Achondroplasia is the most commonly occurring abnormality of bone growth (skeletal dysplasia), occurring in approximately 1 in 20,000-30,000 live births. This genetic disorder is caused by a change (mutation) in the fibroblast growth factor receptor 3 (FGFR3) gene. Achondroplasia occurs as a result of a spontaneous genetic mutation in approximately 80 percent of patients; in the remaining 20 percent it is inherited from a parent. This genetic disorder is characterized by an unusually large head (macrocephaly), short upper arms (rhizomelic dwarfism), and short stature (adult height of approximately 4 feet). Achondroplasia does not typically cause impairment or deficiencies in mental abilities. If the bones that join the head and neck do not compress the brainstem or upper spinal cord (craniocervical junction compression), life expectancy is near normal.

Causes

Achondroplasia results from specific changes (mutations) of a gene known as fibroblast growth factor receptor 3 (FGFR3).

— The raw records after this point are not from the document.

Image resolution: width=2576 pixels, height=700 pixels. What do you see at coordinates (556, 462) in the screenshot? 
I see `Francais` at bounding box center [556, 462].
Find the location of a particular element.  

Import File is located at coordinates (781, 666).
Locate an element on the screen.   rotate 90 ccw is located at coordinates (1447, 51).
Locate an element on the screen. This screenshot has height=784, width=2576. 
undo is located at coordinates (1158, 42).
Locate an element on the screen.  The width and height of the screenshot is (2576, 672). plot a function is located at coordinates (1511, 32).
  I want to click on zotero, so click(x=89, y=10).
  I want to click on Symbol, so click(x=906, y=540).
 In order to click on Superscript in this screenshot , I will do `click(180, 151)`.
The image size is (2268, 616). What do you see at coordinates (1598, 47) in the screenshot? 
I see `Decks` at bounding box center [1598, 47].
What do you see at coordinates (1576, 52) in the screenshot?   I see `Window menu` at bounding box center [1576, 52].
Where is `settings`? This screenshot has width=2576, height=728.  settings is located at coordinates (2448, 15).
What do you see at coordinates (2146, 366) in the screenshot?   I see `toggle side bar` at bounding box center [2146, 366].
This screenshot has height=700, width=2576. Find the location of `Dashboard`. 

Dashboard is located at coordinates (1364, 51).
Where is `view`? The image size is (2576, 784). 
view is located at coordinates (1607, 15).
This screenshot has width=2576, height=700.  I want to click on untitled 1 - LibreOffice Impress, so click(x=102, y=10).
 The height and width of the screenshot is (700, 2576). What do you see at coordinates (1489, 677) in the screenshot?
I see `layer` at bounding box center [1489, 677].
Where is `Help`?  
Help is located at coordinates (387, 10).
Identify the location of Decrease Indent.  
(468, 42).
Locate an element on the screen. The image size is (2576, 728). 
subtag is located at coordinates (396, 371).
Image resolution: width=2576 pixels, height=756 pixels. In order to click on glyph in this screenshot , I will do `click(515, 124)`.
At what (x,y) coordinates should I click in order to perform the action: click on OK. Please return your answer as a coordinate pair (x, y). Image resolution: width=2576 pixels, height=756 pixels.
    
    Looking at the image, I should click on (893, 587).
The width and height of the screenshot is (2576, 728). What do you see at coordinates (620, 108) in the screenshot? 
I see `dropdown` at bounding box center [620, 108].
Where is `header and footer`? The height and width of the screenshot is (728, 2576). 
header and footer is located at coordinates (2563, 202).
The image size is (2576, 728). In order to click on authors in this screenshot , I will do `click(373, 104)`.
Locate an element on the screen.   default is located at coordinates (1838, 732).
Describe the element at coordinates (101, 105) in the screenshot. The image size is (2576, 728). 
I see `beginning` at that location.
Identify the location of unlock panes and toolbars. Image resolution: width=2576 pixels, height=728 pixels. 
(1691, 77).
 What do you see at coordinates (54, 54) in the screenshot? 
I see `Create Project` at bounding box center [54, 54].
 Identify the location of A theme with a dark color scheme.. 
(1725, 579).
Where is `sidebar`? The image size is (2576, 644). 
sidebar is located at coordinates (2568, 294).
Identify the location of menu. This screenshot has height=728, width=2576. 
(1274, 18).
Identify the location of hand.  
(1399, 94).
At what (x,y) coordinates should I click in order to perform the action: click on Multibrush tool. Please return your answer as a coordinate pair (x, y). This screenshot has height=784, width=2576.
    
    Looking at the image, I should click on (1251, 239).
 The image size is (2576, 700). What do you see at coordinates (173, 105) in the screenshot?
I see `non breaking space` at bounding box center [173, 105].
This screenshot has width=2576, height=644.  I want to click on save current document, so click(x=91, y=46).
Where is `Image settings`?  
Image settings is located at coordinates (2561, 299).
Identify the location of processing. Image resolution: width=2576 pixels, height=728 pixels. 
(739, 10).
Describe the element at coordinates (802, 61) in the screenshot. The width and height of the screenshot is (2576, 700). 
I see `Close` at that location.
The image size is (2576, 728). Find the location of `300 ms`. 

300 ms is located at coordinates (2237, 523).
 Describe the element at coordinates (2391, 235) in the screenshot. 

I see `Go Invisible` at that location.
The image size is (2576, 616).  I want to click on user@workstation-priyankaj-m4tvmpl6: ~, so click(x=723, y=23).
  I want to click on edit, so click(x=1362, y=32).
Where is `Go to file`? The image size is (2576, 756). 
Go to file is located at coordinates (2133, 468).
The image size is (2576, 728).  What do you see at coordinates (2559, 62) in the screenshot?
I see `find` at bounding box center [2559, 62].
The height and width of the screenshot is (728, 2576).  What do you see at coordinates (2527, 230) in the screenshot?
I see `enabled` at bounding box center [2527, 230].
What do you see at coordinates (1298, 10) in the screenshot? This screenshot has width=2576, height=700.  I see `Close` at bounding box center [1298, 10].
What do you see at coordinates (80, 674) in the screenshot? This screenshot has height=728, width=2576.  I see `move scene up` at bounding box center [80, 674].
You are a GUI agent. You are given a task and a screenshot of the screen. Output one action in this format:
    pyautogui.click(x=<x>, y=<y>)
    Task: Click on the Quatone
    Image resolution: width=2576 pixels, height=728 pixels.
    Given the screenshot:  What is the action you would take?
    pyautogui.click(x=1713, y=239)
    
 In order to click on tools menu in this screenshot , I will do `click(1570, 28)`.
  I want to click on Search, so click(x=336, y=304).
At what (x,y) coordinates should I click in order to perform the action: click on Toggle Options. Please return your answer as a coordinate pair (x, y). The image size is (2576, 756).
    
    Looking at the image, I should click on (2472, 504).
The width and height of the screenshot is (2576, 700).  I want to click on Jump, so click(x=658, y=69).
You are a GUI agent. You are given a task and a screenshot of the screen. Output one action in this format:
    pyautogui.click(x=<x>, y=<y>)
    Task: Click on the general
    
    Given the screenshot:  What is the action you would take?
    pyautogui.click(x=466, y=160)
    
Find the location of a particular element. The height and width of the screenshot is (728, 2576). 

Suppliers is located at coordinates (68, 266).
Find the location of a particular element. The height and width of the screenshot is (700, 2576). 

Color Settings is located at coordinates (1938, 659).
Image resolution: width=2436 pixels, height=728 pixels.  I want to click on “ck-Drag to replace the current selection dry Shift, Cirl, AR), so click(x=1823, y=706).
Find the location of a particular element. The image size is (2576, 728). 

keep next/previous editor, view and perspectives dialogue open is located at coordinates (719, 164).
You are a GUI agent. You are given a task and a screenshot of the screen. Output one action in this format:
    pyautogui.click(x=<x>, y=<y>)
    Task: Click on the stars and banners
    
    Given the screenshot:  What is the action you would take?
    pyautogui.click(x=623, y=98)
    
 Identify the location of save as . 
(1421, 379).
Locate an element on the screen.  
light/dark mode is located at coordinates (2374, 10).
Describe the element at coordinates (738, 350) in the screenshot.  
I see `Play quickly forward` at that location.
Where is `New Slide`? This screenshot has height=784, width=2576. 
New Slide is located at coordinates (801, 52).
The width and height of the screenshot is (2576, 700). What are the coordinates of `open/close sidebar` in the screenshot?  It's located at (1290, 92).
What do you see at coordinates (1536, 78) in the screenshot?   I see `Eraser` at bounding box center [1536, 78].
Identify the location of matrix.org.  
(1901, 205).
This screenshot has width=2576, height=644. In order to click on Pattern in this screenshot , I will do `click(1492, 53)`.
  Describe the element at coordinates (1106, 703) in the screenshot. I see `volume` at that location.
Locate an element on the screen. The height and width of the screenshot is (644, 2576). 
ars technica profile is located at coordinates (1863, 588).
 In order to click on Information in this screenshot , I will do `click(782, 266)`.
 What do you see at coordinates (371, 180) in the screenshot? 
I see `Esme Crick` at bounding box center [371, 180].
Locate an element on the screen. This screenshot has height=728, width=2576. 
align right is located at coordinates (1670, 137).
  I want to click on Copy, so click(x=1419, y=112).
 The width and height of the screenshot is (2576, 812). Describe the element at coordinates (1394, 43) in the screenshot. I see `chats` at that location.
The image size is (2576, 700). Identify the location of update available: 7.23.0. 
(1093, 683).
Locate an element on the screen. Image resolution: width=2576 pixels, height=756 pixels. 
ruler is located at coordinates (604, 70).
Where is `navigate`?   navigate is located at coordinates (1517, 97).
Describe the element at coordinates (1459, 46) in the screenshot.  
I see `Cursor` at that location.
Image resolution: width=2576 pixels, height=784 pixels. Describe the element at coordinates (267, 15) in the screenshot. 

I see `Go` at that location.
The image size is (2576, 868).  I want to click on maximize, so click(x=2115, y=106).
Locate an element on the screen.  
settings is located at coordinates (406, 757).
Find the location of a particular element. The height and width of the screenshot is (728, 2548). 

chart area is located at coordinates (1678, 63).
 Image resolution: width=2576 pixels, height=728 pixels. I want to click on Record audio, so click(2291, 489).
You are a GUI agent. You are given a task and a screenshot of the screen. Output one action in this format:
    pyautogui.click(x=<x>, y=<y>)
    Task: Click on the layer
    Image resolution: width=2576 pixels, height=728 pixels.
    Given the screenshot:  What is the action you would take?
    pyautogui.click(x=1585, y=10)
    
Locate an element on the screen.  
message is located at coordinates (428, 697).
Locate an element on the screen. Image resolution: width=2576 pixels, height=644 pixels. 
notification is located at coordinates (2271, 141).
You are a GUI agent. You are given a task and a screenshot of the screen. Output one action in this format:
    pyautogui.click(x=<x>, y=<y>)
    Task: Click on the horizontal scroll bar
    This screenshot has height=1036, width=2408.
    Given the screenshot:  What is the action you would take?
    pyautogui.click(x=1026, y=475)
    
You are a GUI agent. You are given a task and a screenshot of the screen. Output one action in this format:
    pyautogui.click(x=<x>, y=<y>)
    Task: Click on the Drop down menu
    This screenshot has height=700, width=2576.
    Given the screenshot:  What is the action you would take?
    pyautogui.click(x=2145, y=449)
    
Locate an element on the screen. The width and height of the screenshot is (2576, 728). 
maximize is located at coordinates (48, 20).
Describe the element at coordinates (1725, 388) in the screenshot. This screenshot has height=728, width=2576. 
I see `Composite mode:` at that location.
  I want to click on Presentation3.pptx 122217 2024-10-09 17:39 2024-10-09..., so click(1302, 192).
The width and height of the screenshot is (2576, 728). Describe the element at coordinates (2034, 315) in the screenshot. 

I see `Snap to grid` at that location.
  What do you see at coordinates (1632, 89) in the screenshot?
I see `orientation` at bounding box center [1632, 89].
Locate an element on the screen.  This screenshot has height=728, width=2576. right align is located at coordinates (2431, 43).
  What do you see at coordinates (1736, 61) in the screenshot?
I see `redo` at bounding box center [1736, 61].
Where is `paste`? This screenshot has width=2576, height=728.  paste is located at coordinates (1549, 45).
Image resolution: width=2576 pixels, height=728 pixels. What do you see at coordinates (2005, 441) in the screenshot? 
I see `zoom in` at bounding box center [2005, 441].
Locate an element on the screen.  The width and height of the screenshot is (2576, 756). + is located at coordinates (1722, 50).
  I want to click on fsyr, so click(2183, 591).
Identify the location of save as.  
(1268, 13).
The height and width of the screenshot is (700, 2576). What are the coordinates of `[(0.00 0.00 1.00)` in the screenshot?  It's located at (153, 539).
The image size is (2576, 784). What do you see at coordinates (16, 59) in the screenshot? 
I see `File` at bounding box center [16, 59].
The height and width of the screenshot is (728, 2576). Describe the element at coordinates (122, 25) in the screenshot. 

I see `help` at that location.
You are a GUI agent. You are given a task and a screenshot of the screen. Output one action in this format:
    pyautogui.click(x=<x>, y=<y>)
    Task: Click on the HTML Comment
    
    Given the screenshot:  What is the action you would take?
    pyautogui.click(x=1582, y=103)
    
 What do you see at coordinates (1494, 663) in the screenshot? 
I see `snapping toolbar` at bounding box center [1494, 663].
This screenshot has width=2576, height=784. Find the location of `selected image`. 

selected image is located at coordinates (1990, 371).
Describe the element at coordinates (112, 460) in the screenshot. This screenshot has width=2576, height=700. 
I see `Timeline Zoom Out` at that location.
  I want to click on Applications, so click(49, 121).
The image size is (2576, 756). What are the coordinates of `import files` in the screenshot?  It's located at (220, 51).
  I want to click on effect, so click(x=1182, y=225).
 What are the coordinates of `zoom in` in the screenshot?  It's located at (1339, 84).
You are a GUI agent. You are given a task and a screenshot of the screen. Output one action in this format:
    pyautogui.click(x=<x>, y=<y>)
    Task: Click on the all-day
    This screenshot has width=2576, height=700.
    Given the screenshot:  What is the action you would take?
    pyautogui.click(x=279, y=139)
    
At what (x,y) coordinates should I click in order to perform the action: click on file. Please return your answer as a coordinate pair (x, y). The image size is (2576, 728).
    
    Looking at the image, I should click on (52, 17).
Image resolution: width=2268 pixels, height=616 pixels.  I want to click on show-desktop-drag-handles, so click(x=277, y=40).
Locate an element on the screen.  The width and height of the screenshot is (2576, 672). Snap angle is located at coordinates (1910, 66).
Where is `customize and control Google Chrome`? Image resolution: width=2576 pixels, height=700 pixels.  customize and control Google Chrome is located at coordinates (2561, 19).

For most patients, there is no apparent family history of the condition. Increased age of the father (advanced paternal age) may be a contributing factor in cases of sporadic achondroplasia.

Less commonly, familial cases of achondroplasia follow an autosomal dominant pattern of inheritance. Dominant genetic disorders occur when only a single copy of an abnormal gene is necessary to cause a particular disorder. The abnormal gene can be inherited from either parent or can be the result of a mutated (changed) gene in the affected individual. The risk of passing the abnormal gene from an affected parent to an offspring is 50% for each pregnancy. The risk is the same for males and females.

Symptoms

  • General – This rare genetic disorder is characterized by distinctive features: short stature (usually under 4 feet 6 inches); an unusually large head (macrocephaly) with a prominent forehead (frontal bossing) and flat (depressed) nasal bridge; short arms and legs; prominent abdomen and buttocks (due to inward curve of the spine); and short hands with fingers that assume a “trident” or three-pronged position during extension.
  • Infancy – Infants born with achondroplasia typically have a “dome-like” (vaulted) skull, and a very broad forehead. In a small proportion, there is excessive accumulation of fluid around the brain (hydrocephalus). Low muscle tone (hypotonia) in infancy is typical of achondroplasia. Acquisition of developmental motor milestones may be delayed.
  • Shortened arms and legs, with the upper arms and thighs more affected than the forearms and lower legs.
  • Large head size with a prominent forehead and a flattened nasal bridge.
  • Crowded or misaligned teeth.

The following are the most common symptoms of achondroplasia; however, each child may experience the condition differently:

  • Shortened arms and legs, with the upper arms and thighs more affected than the forearms and lower legs
  • Large head size with a prominent forehead and a flattened nasal bridge
  • Crowded or misaligned teeth
  • Curved lower spine, a condition also called lordosis (or sway-back) which may lead to kyphosis or the development of a small hump near the shoulders that usually goes away after the child begins walking
  • Small vertebral canals that may lead to spinal cord compression in adolescence
  • Bowed lower legs
  • Flat feet that are short and broad
  • Extra space between the middle and ring fingers (also called a trident hand)
  • Poor muscle tone and loose joints
  • Frequent middle ear infections that may lead to hearing loss
  • Delayed developmental milestones — for instance, walking may occur between 18 to 24 months of age instead of around 12 months

The symptoms of achondroplasia may resemble other problems or medical conditions. Always consult a physician for a diagnosis.

Diagnosis

Clinical and radiologic features of achondroplasia are well-characterized. Those with typical findings generally do not need molecular genetic testing to confirm the diagnosis. When clinical features raise suspicion in a newborn, X-ray (radiography) findings can be used to help confirm the diagnosis. However, if there is uncertainty, identification of the genetic variant of the FGFR3 gene by molecular genetic testing can be used to establish the diagnosis. Below is a list adapted from Pauli and Legare (2018) that provides clinical signs that may be used in the diagnosis of achondroplasia.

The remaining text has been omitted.